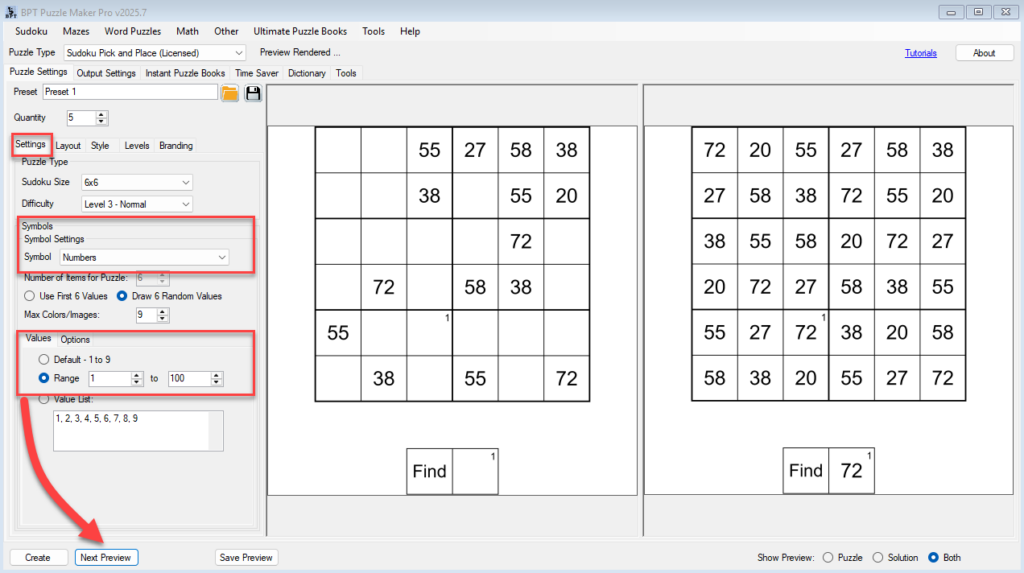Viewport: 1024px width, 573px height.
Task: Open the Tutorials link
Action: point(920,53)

━━━━━━━━

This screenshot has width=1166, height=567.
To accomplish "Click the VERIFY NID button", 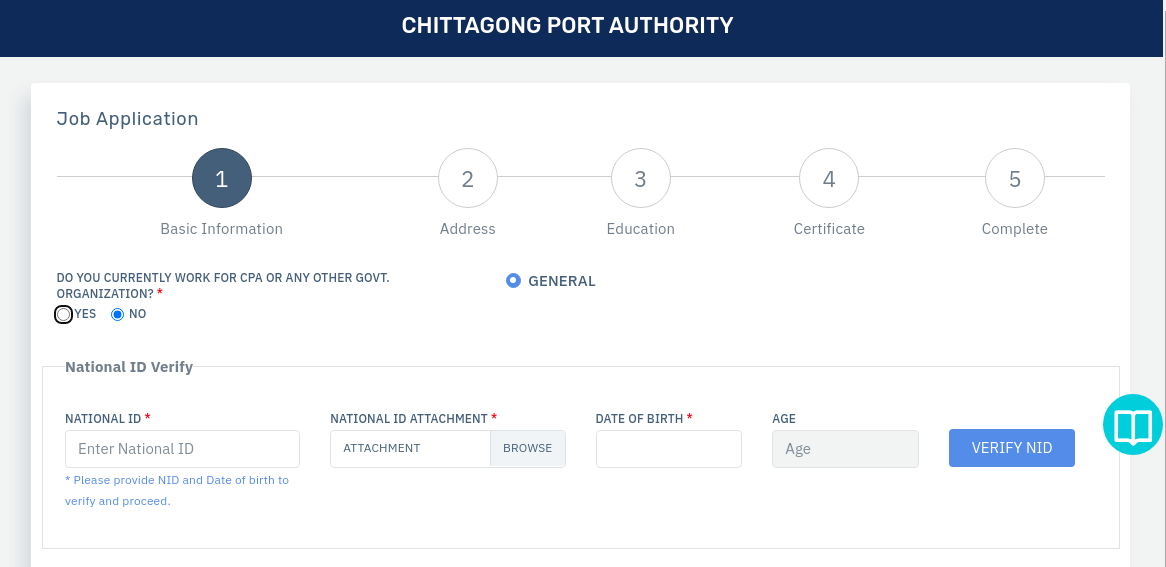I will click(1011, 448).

━━━━━━━━

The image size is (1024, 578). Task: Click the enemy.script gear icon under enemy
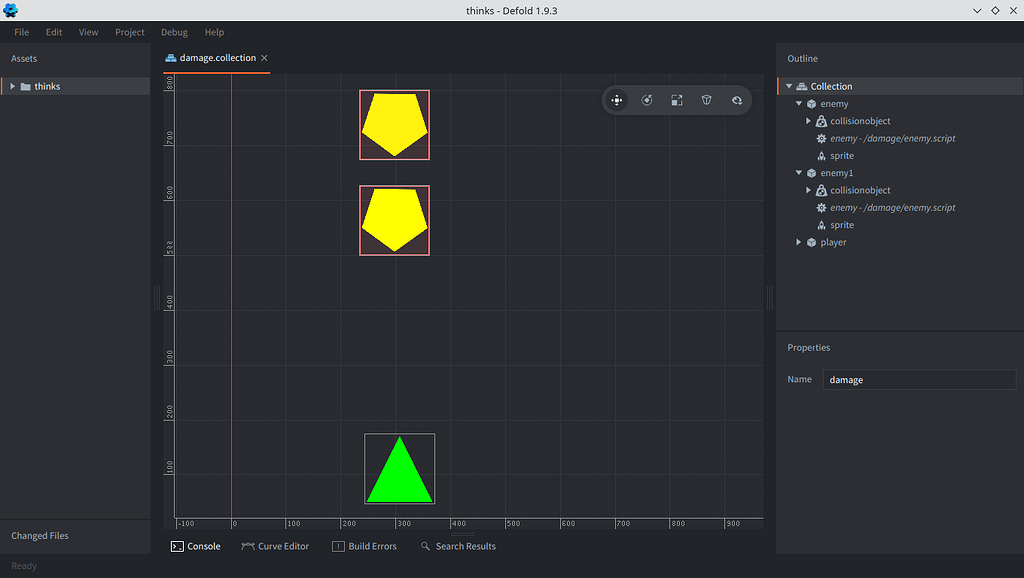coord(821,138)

━━━━━━━━

* _What is required_
Render everything from the line containing "Viewport: 1024px width, 573px height." down to the line containing "Action: point(920,53)" as a Markdown table with the columns Row and Line, numbering each row and leaving out blank lines. Omit the pictures.

* _Reply_
| Row | Line |
|---|---|
| 1 | Viewport: 1024px width, 573px height. |
| 2 | Task: Open the Tutorials link |
| 3 | Action: point(920,53) |